Books
A Boy at War: A Novel of Pearl Harbor
A Boy and a Bear in a Boat
A Box of Treats: Five Little Picture Books about Lilly and Her Friends
A Box of Matches (Vintage Contemporaries)
A Bottle in the Smoke a Tale of Anglo-Indian Life (Classic Reprint)
A Book of Women Poets from Antiquity to Now: Selections from the World Over
A Book of Surrealist Games
A Book of Set Theory (Dover Books on Mathematics)
A Book of Night Women: From the Man Booker prize-winning author of A Brief History of Seven Killings
A Book of Memory: Confessions and Reflections
A Book of Memories: A Novel
A Book of Mediterranean Food (New York Review Books Classics)
A Book of Mediterranean Food
Online store of household appliances and electronics
Then the question arises: where’s the content? Not there yet? That’s not so bad, there’s dummy copy to the rescue. But worse, what if the fish doesn’t fit in the can, the foot’s to big for the boot? Or to small?
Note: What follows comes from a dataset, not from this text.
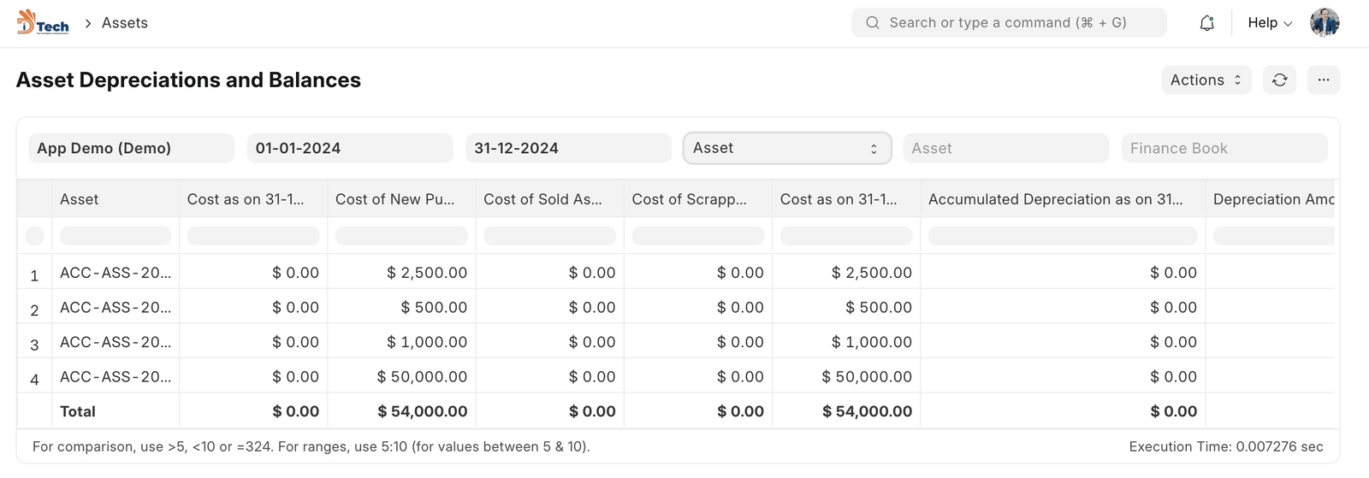
Task: Click the Finance Book filter field
Action: (x=1224, y=148)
To short sentences, to many headings, images too large for the proposed design, or too small, or they fit in but it looks iffy for reasons.
A client that’s unhappy for a reason is a problem, a client that’s unhappy though he or her can’t quite put a finger on it is worse. Chances are there wasn’t collaboration, communication, and checkpoints, there wasn’t a process agreed upon or specified with the granularity required. It’s content strategy gone awry right from the start. If that’s what you think how bout the other way around? How can you evaluate content without design? No typography, no colors, no layout, no styles, all those things that convey the important signals that go beyond the mere textual, hierarchies of information, weight, emphasis, oblique stresses, priorities, all those subtle cues that also have visual and emotional appeal to the reader.